**WHAT IS NEEDED**
Only the lines from the first line of the data through the line containing "The width and" belong in the answer, transcribed exactly; pictures do not.
*** RECORDS SUPPLIED ***
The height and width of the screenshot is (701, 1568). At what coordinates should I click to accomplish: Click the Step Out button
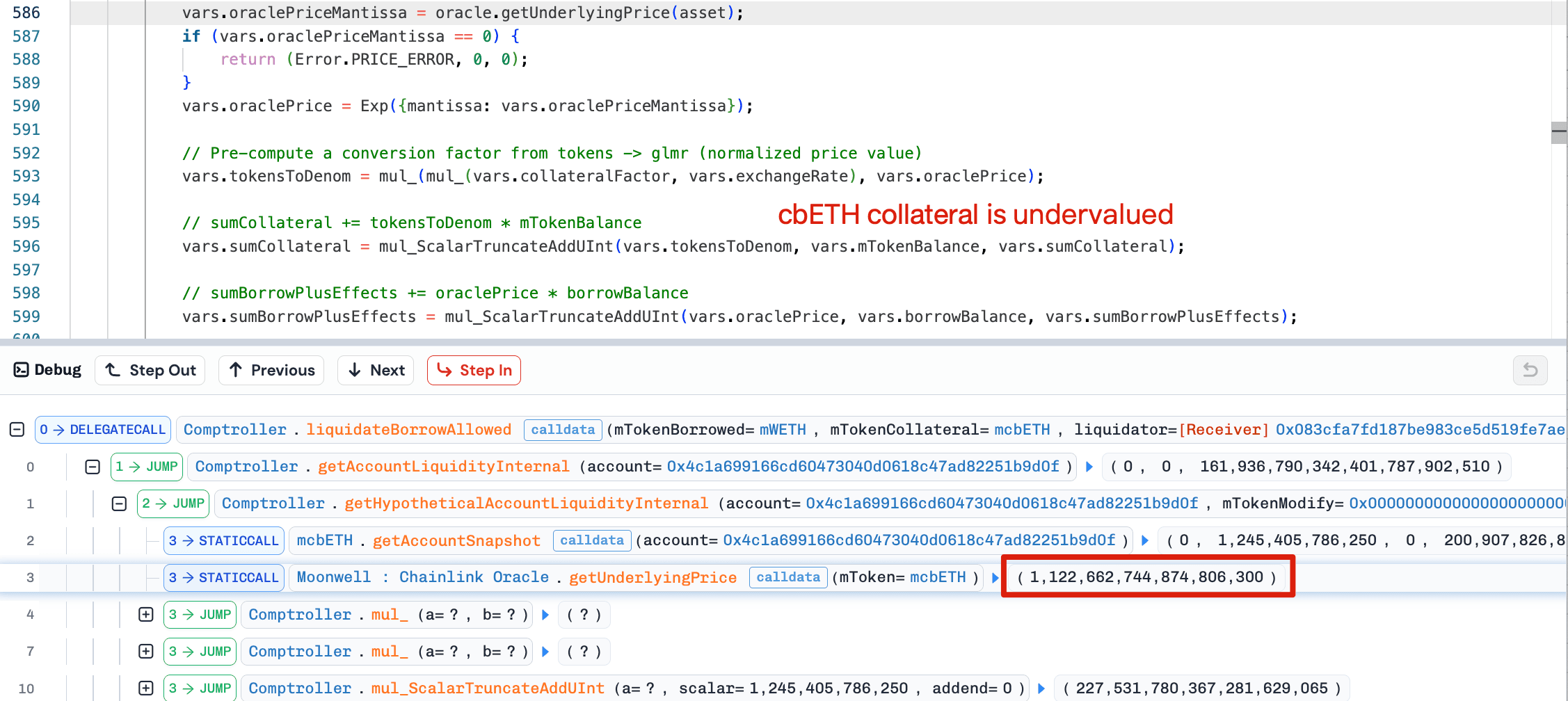click(x=151, y=370)
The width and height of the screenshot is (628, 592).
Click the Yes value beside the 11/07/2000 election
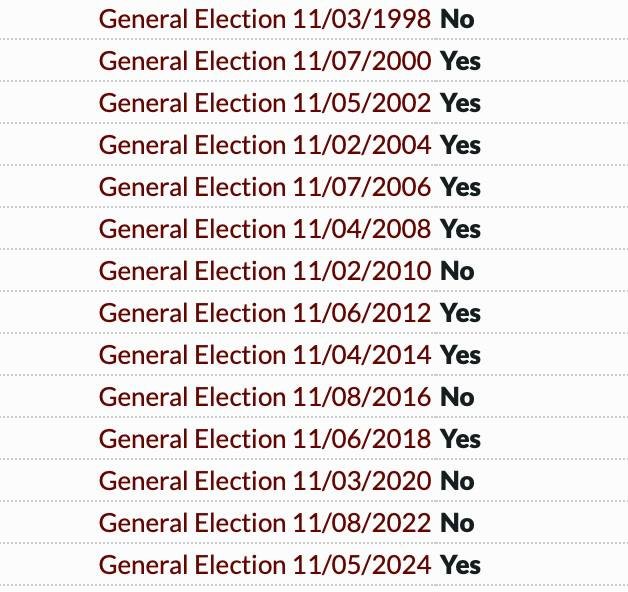[460, 61]
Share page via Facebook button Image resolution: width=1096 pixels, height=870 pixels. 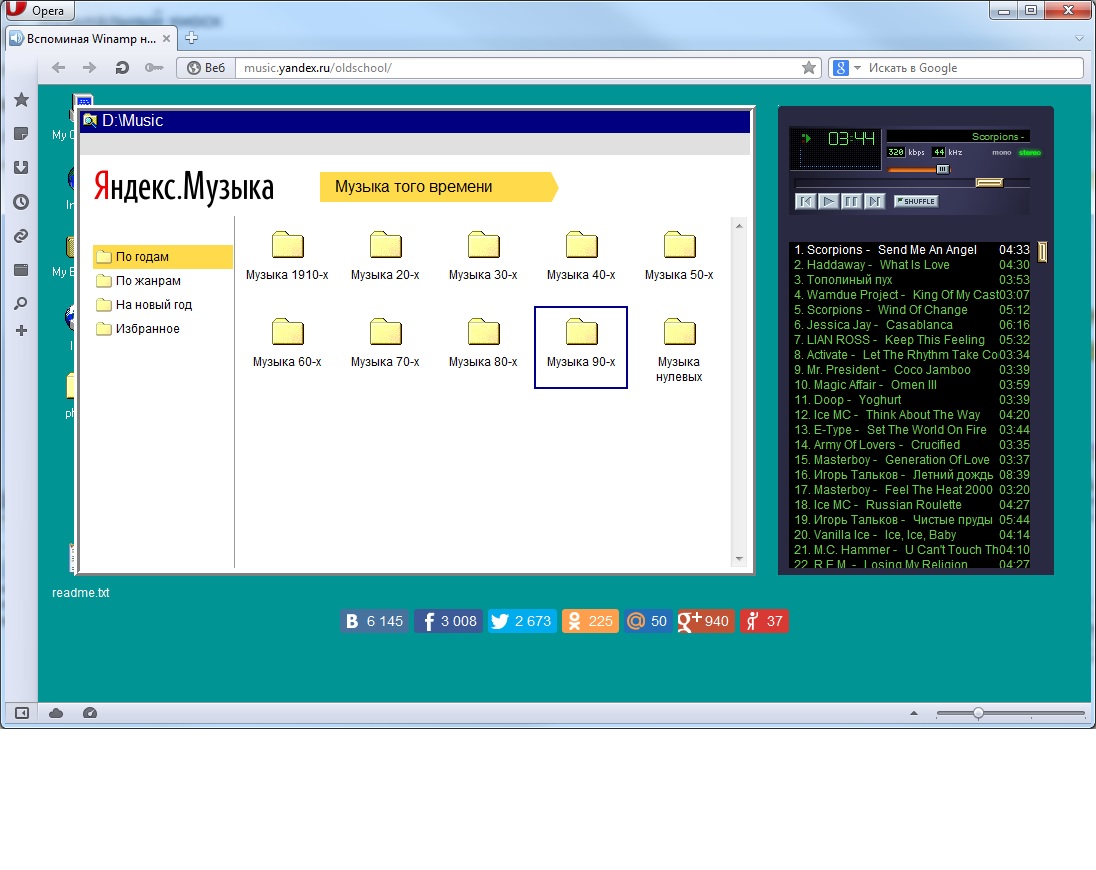(x=448, y=621)
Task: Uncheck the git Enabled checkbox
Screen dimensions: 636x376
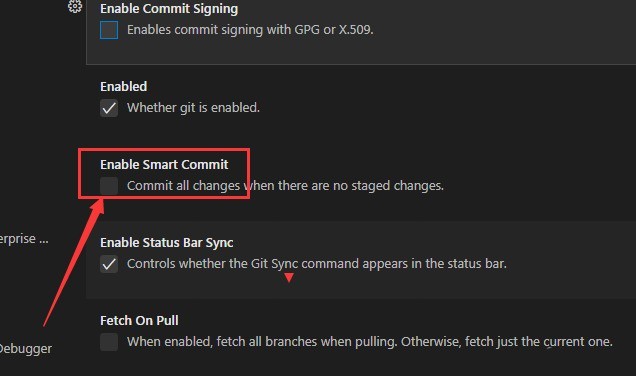Action: pos(109,108)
*** End of RECORDS SUPPLIED ***
**EXERCISE RESULT**
The height and width of the screenshot is (701, 1568). At what coordinates should I click to accomplish: Click the Step Out button
click(x=151, y=370)
The width and height of the screenshot is (628, 592).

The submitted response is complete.